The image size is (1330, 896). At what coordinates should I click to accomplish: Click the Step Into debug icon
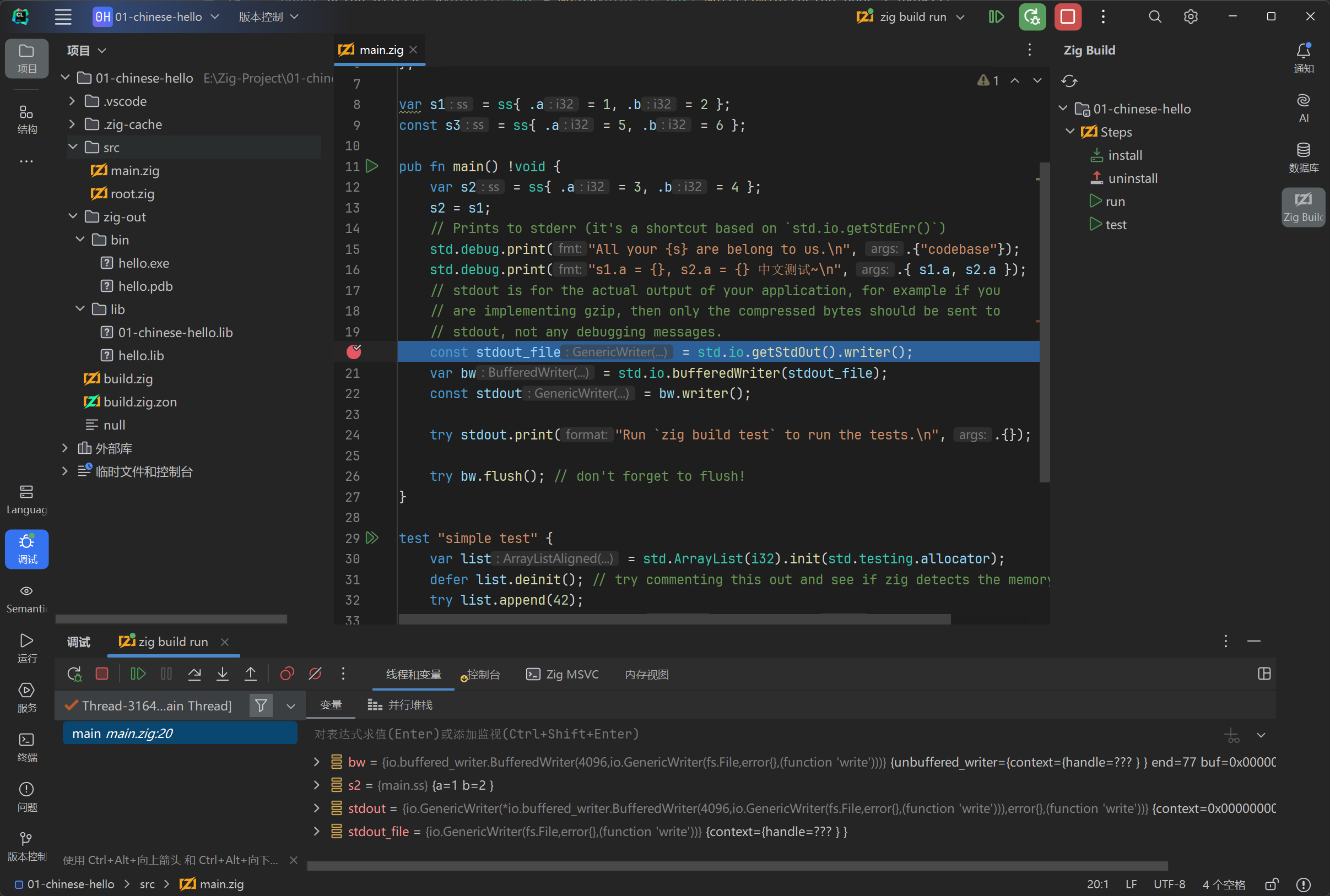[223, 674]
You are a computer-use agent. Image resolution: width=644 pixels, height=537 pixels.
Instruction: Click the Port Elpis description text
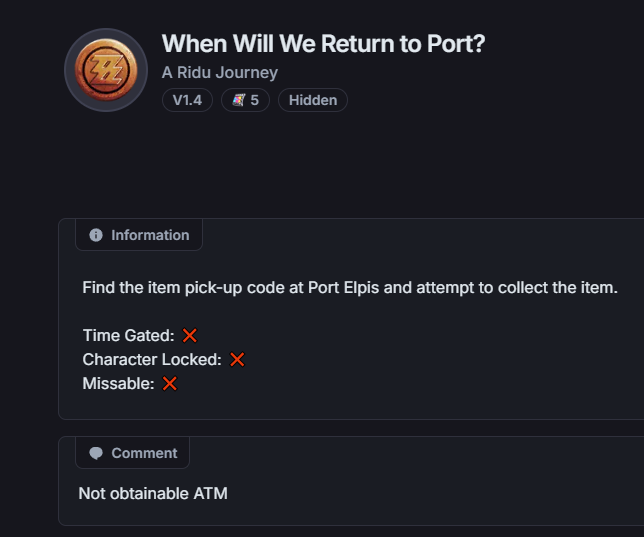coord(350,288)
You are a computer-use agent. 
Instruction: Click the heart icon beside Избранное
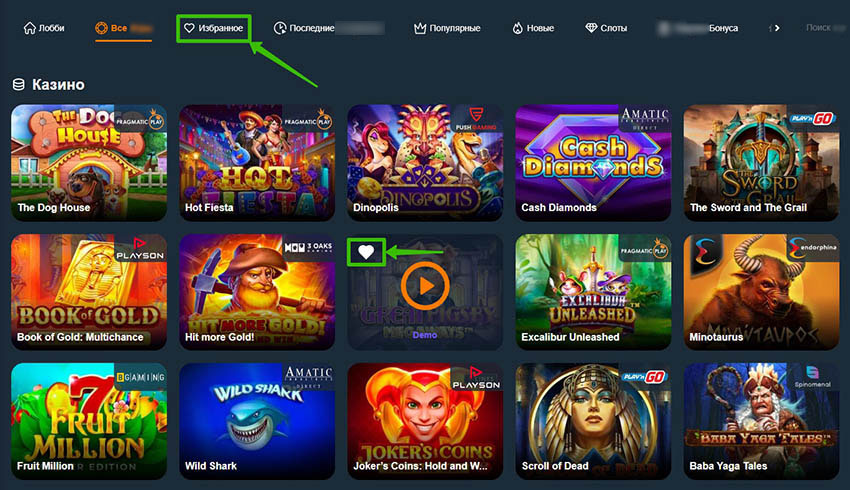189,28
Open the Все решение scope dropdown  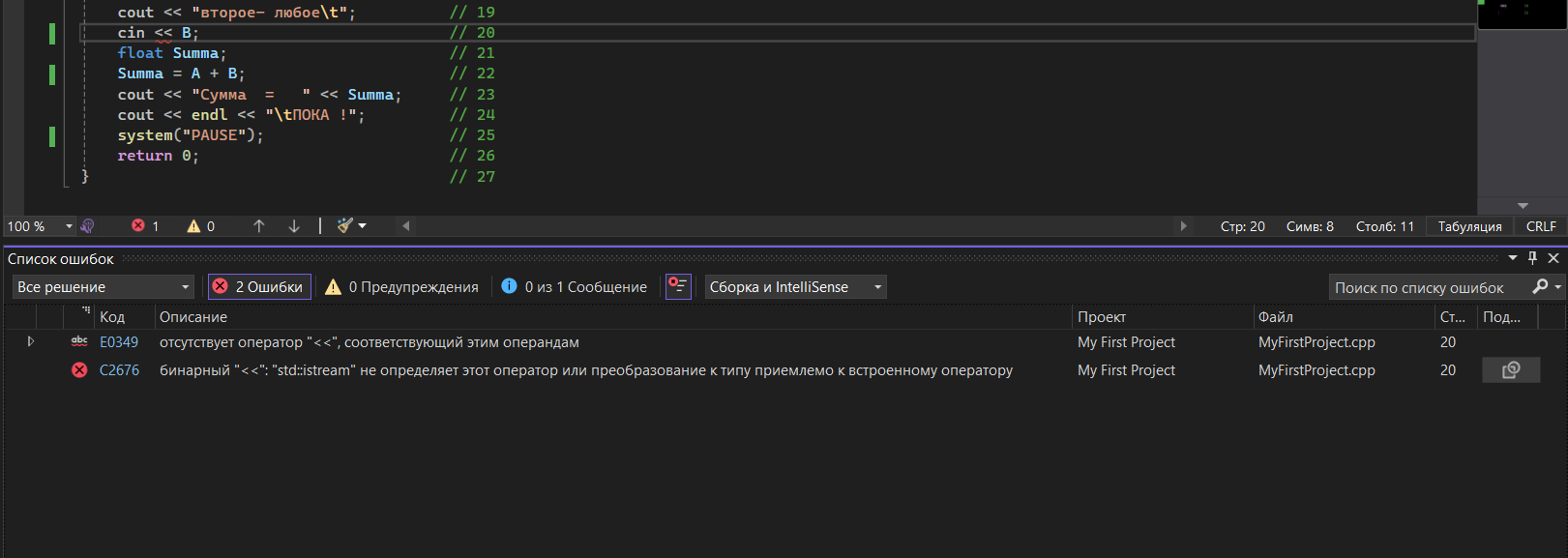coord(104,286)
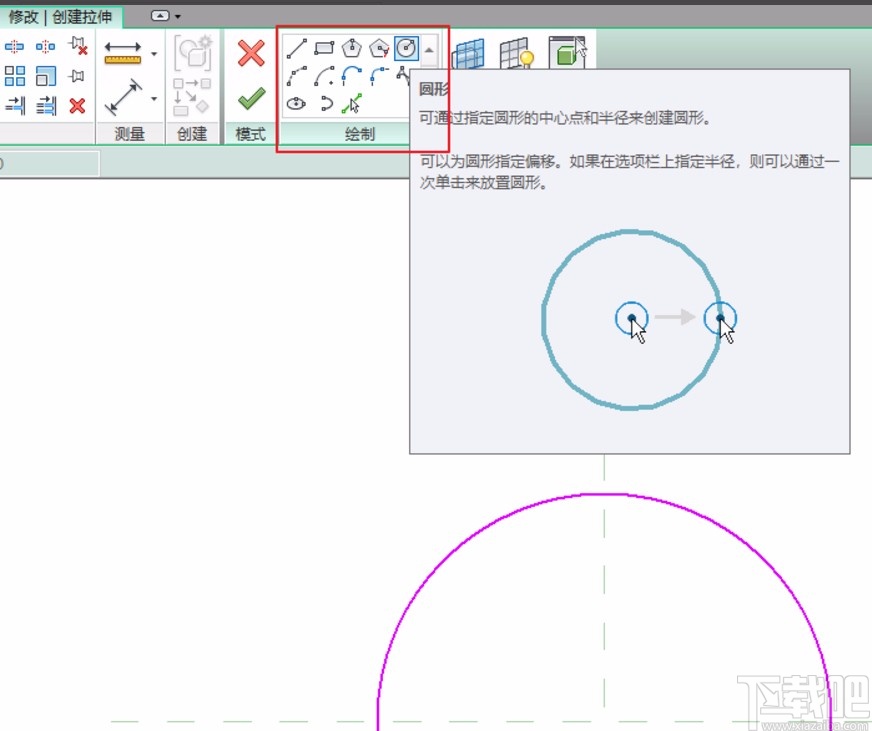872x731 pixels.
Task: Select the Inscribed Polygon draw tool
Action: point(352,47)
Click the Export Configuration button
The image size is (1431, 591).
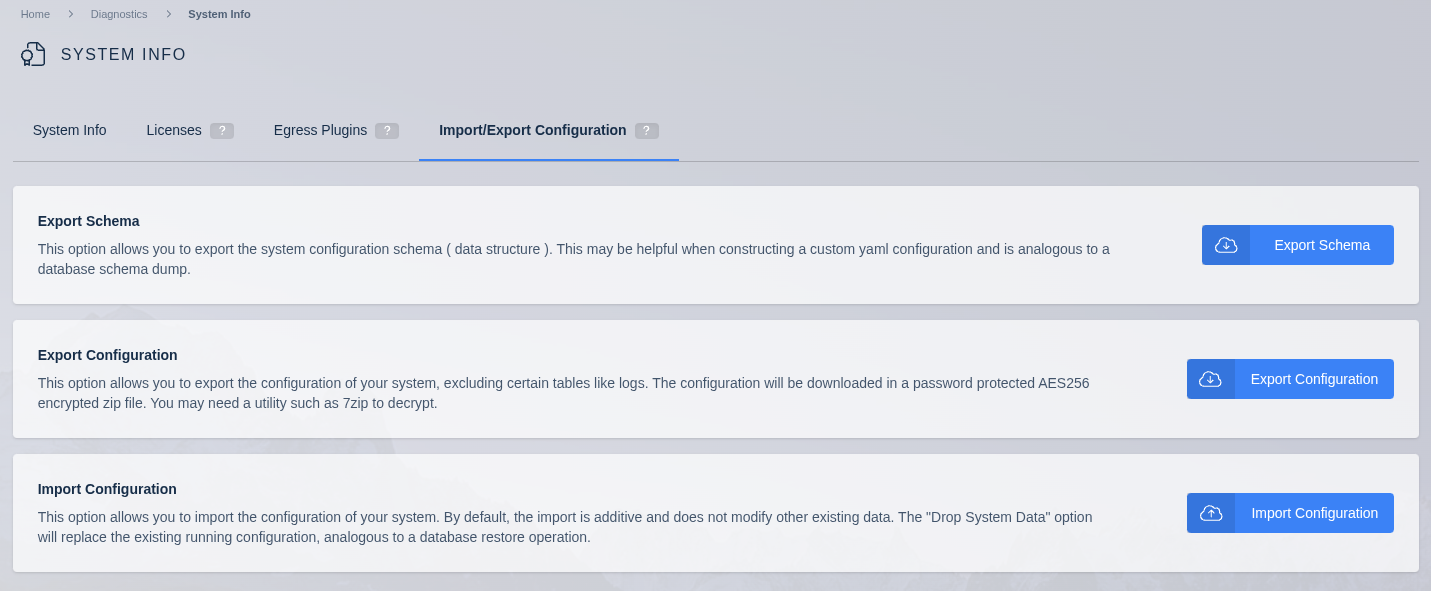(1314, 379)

========================================

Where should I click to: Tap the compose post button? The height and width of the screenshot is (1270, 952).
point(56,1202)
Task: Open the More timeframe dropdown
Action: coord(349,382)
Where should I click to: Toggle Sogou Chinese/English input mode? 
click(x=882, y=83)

========================================

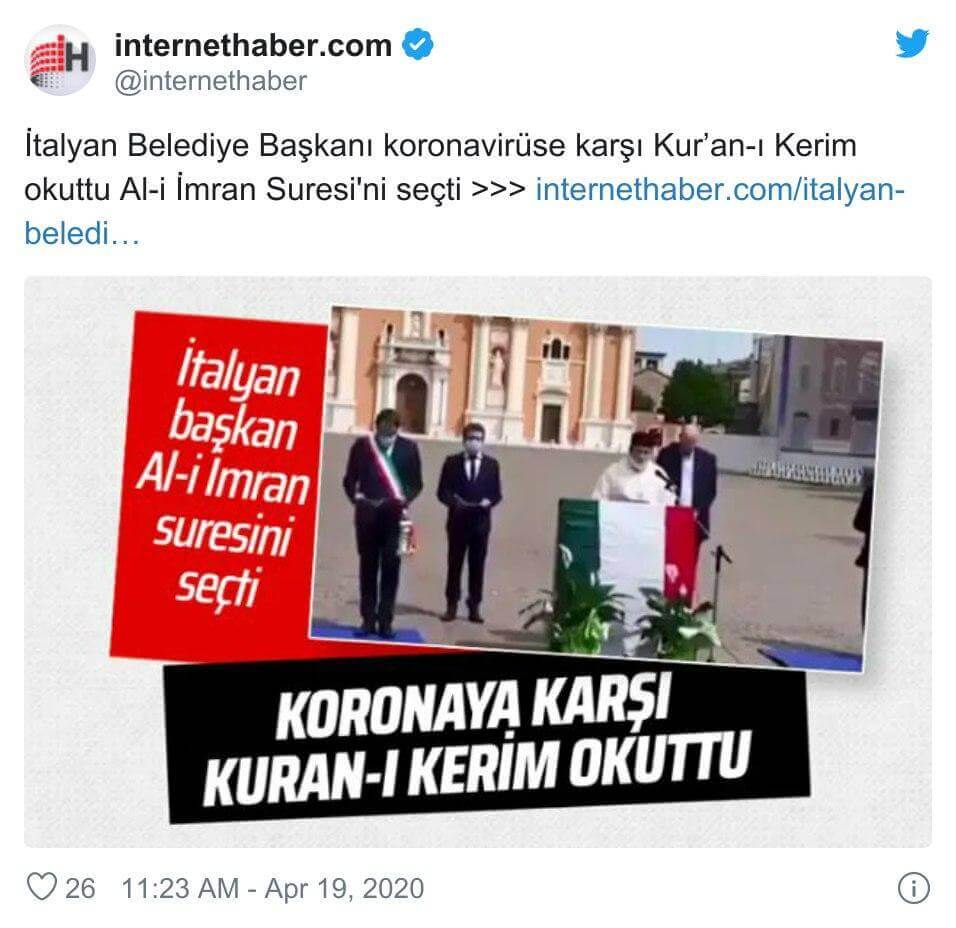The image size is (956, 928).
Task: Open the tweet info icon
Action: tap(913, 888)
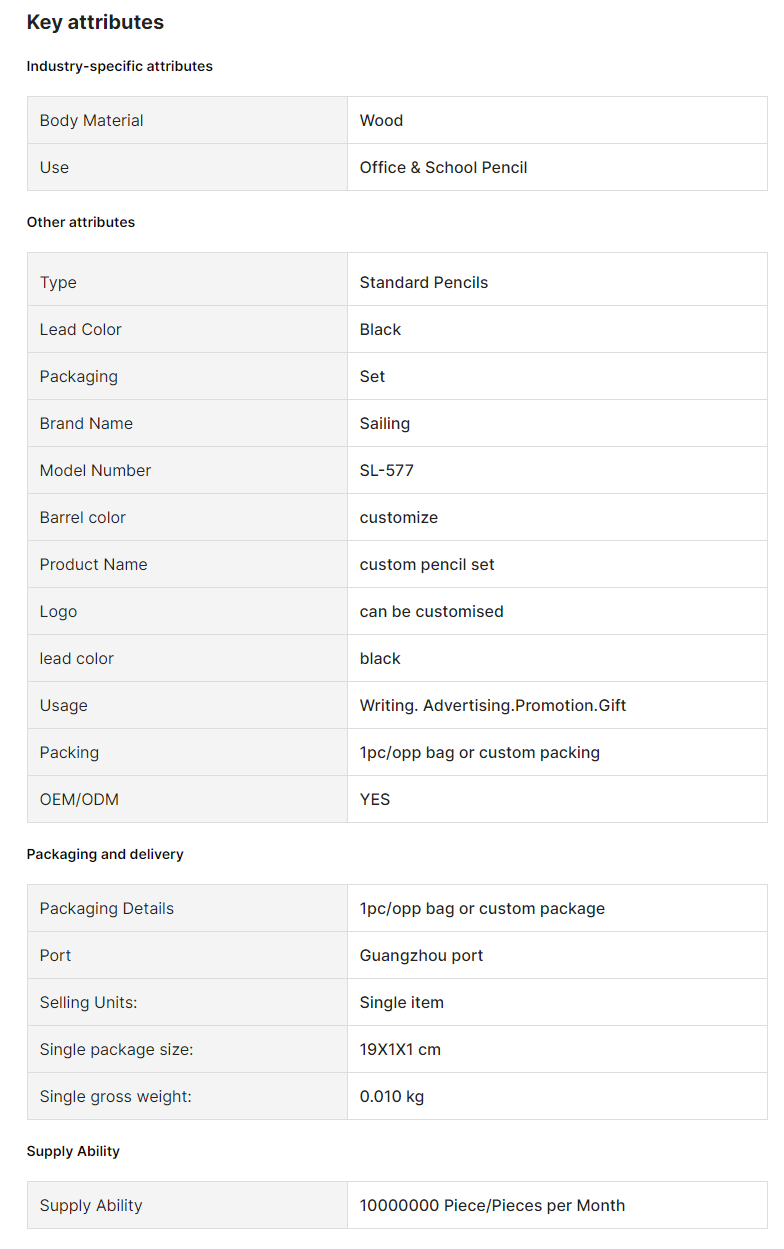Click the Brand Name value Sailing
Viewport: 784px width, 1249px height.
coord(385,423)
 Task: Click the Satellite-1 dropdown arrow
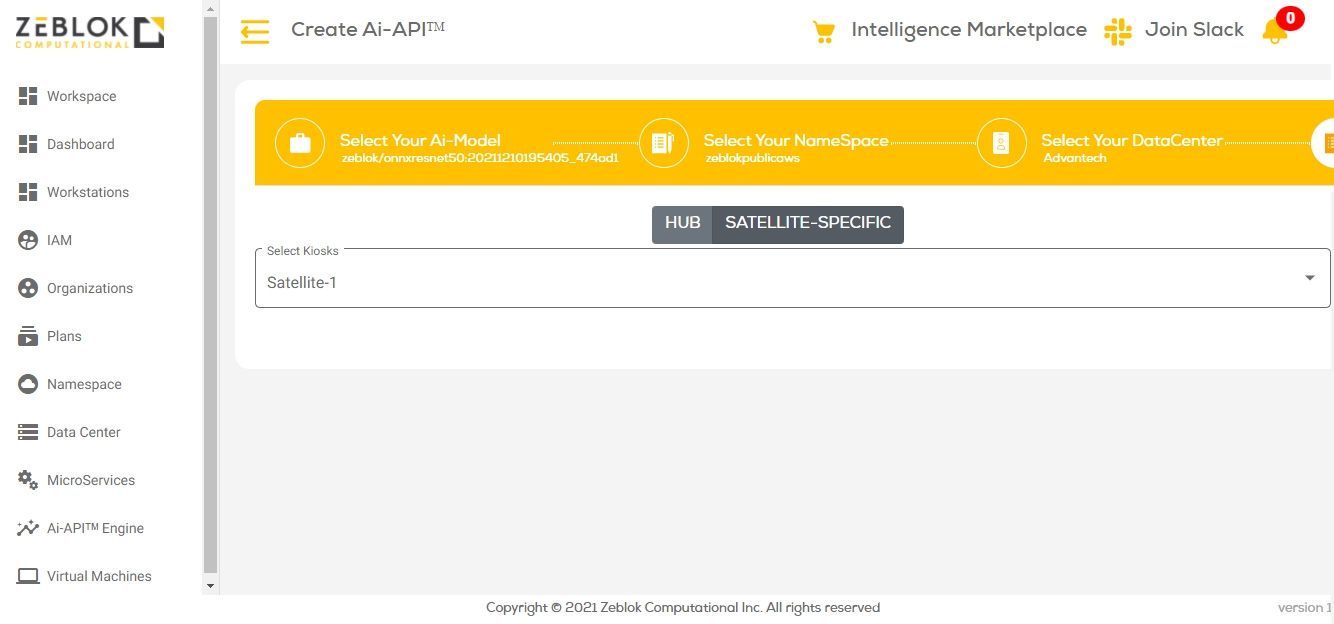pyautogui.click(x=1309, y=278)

========================================

Print the listing verbatim, beginning at the line that contains "Where should I click to: Tap" and stopping after the line that contains "click(x=882, y=83)".

▶ [SOLUTION FOR THIS TASK]:
Where should I click to: Tap the compose post button? The height and width of the screenshot is (1270, 952).
point(56,1202)
Task: Open the More timeframe dropdown
Action: coord(349,382)
Where should I click to: Toggle Sogou Chinese/English input mode? 
click(x=882, y=83)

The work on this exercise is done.